A Tale of Two Cities By Charles Dickens Book 2: Chapter 13 - The Fellow of No Delicacy

He unshaded his face after a little while, and spoke steadily.

"Don't be afraid to hear me. Don't shrink from anything I say. I am like one who died young. All my life might have been."

"No, Mr. Carton. I am sure that the best part of it might still be; I am sure that you might be much, much worthier of yourself."

"Say of you, Miss Manette, and although I know better — although in the mystery of my own wretched heart I know better — I shall never forget it!"

She was pale and trembling. He came to her relief with a fixed despair of himself which made the interview unlike any other that could have been holden.

"If it had been possible, Miss Manette, that you could have returned the love of the man you see before yourself — flung away, wasted, drunken, poor creature of misuse as you know him to be — he would have been conscious this day and hour, in spite of his happiness, that he would bring you to misery, bring you to sorrow and repentance, blight you, disgrace you, pull you down with him. I know very well that you can have no tenderness for me; I ask for none; I am even thankful that it cannot be."
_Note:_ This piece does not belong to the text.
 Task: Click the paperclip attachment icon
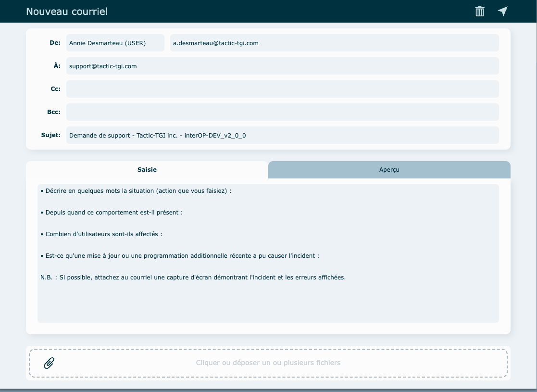pyautogui.click(x=49, y=363)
"Without it, can I not save you, Mr. Carton? Can I not recall you — forgive me again! — to a better course? Can I in no way repay your confidence? I know this is a confidence,"she modestly said, after a little hesitation, and in earnest tears, "I know you would say this to no one else. Can I turn it to no good account for yourself, Mr. Carton?"

He shook his head.

"To none. No, Miss Manette, to none. If you will hear me through a very little more, all you can ever do for me is done. I wish you to know that you have been the last dream of my soul. In my degradation I have not been so degraded but that the sight of you with your father, and of this home made such a home by you, has stirred old shadows that I thought had died out of me. Since I knew you, I have been troubled by a remorse that I thought would never reproach me again, and have heard whispers from old voices impelling me upward, that I thought were silent for ever. I have had unformed ideas of striving afresh, beginning anew, shaking off sloth and sensuality, and fighting out the abandoned fight. A dream, all a dream, that ends in nothing, and leaves the sleeper where he lay down, but I wish you to know that you inspired it."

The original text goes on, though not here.